Extending the agent (v2 roadmap)
Ideas that extend the same repo without rewriting the core:
- Multi-agent split — “Failure detector”, “Fix proposer”, and “Validator” as separate agents under a controller (similar to LangChain + CrewAI pipelines for flaky tests).
- Docs-to-tests — Parse Markdown or OpenAPI; generate API or BDD-style tests.
- Synthetic user testing — Exercise prompts and tools with simulated inputs before CI exposure.
- CI/CD hooks — GitHub Actions step on test failure: run agent, open draft PR with patch suggestions.

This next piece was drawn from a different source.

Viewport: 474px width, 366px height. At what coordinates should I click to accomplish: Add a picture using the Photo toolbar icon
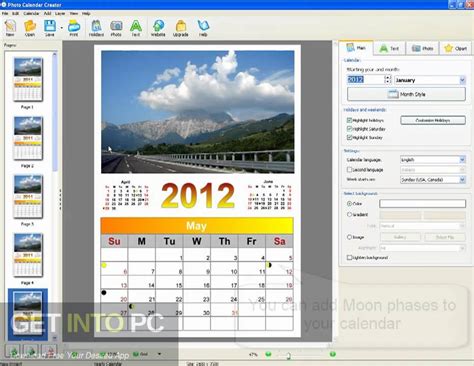pyautogui.click(x=116, y=27)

Each item is a follow-on post or README section once v1 evals are green.
README highlights
Document in README.md:
- What the test agent does and what it does not do (no unsupervised release)
- Setup: Python version,
pip install,.envkeys - CLI examples and sample failure walkthrough
- Evaluation and safety notes
- Roadmap: PR integration, multi-agent, Playwright or Java test runners as additional tools
Conclusion
A LangChain test agent will not replace human QA engineers. It can automate tedious work: reading logs, locating files, suggesting patches, and scaffolding tests—with re-runs and evals closing the loop. The repository structure and patterns above give you a concrete foundation to diagnose failures, generate tests from requirements, and evolve toward richer agentic QA on the same LangChain abstractions.
Use it as an assistant with clear boundaries: humans own risk, data, and merge decisions—the same bar set in Agentic AI Testing for Software Test Engineers.